When you think about your hormones and menopause, the first thing that usually comes to mind is estrogen, followed quickly by progesterone. Well, there is one other hormone in the body that has a serious impact on your menopausal symptoms. It may come as a shock to you, but it is testosterone. Usually hailed as the male hormone, testosterone plays just as important of a role in women's bodies as it does men's. Although women's bodies produce much less of this hormone than a man's, it does not mean that it does not perform an important role in women's bodies when going through menopause.

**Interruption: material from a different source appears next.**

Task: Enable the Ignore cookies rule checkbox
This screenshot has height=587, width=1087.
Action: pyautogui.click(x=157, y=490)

If you are confused about what the testosterone in your body is actually doing, continue reading to learn the ABC's of testosterone.

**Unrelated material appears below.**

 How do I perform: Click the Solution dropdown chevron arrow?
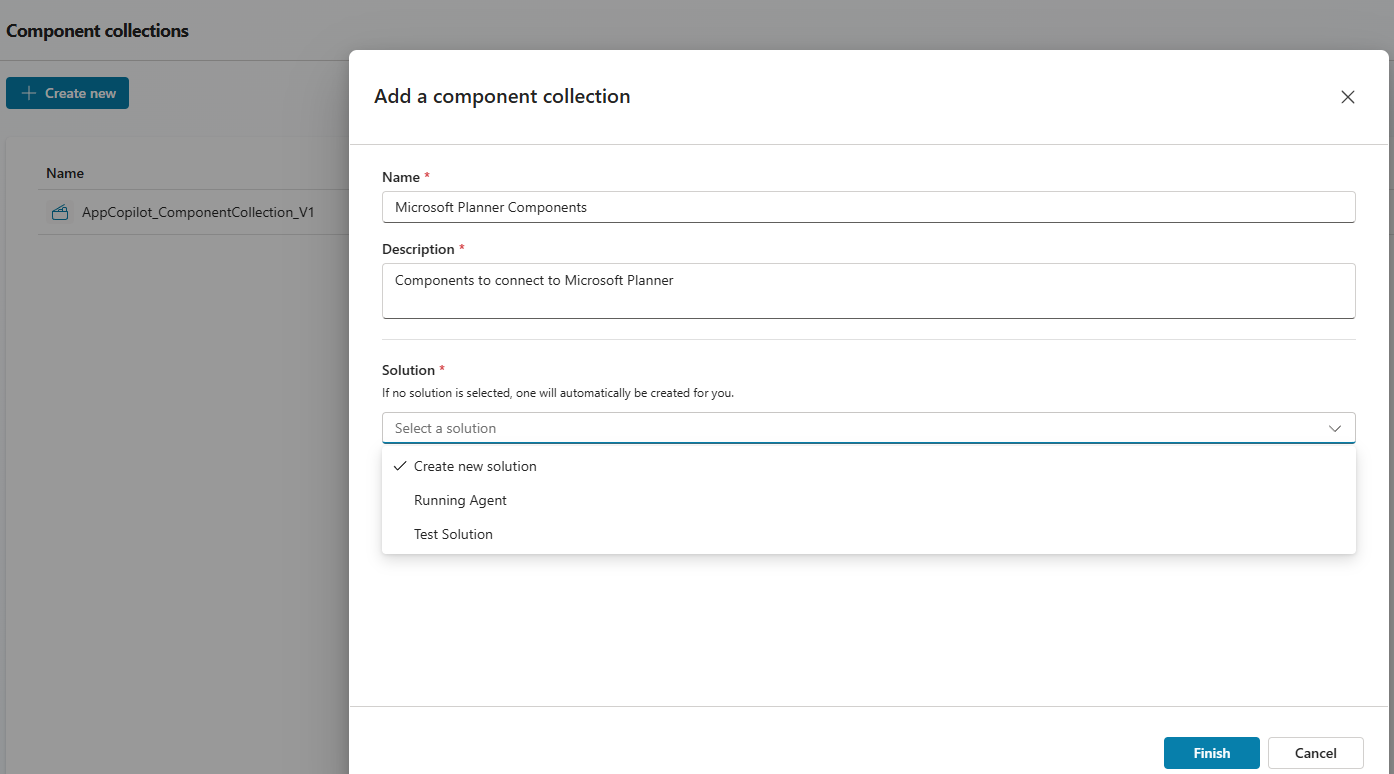tap(1334, 428)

Testosterone and Your Libido
When it comes to your sex drive, you have testosterone to thank for it. Testosterone keeps your libido up, while helping keep your body's functions that are necessary for sex in excellent shape. When you lose your libido during menopause, it is not only because there is a drop in estrogen levels, but testosterone levels as well.
In women, a little bit of testosterone can go a long way; it enhances sexual desires and fantasies, helps women become sexually aroused more easily, allows them to better enjoy intercourse, and have more frequent orgasms.
How Testosterone Works
A woman's body produces testosterone in the ovaries and the adrenal glands. A multi-talented hormone, testosterone boosts both libido and energy, maintains muscle mass, strengthens bone, and ensures that the nipples and clitoris are sensitive to sexual pleasure. As women age, their bodies produce less testosterone, estrogen, and progesterone.

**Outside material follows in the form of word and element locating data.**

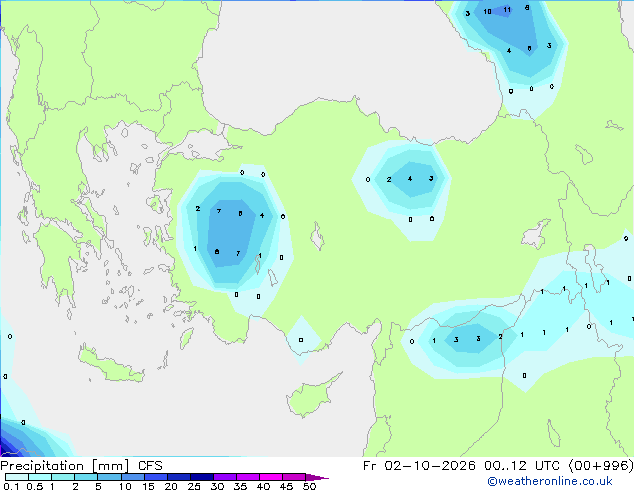Click the lake in central Turkey
634x490 pixels.
pyautogui.click(x=317, y=237)
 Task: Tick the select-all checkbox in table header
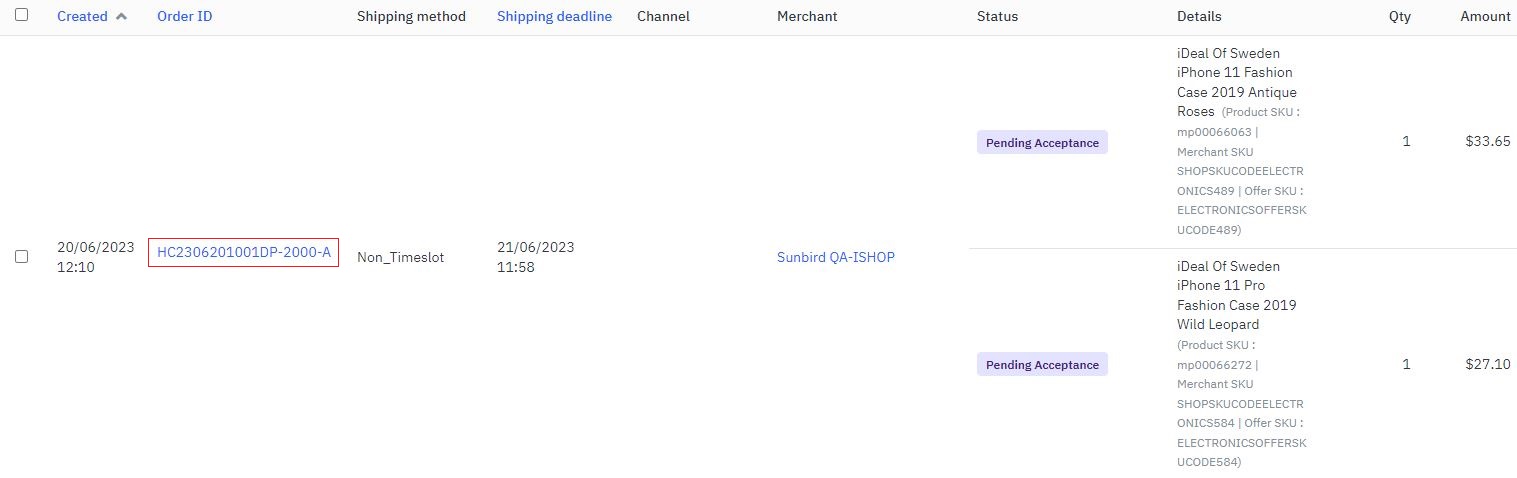pos(22,15)
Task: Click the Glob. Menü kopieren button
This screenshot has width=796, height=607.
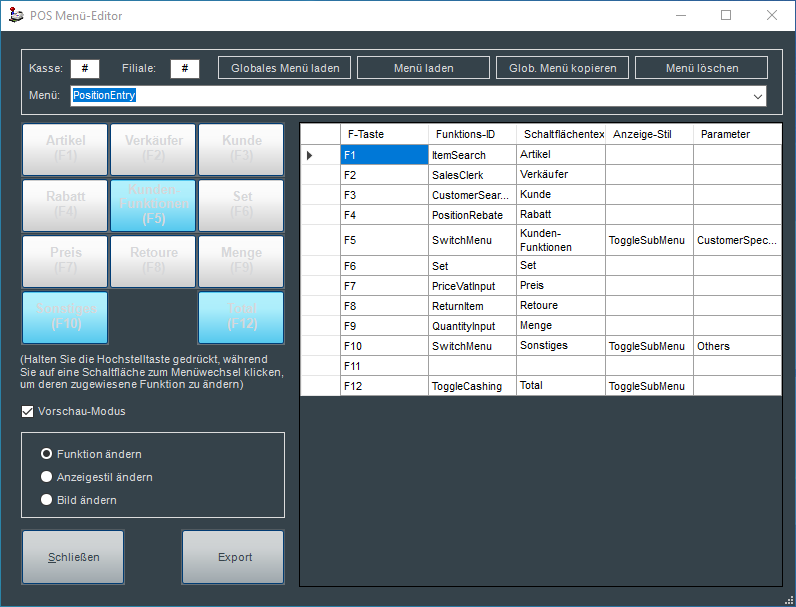Action: [x=563, y=68]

Low Levels of Testosterone
By the age of 40, women produce half as much testosterone as they did in their earlier years. These levels inevitably drop further with the onset of menopause, or if a woman has her ovaries removed. Many believe that the low energy levels, decreased sexual desire, and mood swings that many women experience during menopause are directly related to declining levels of testosterone, not just estrogen.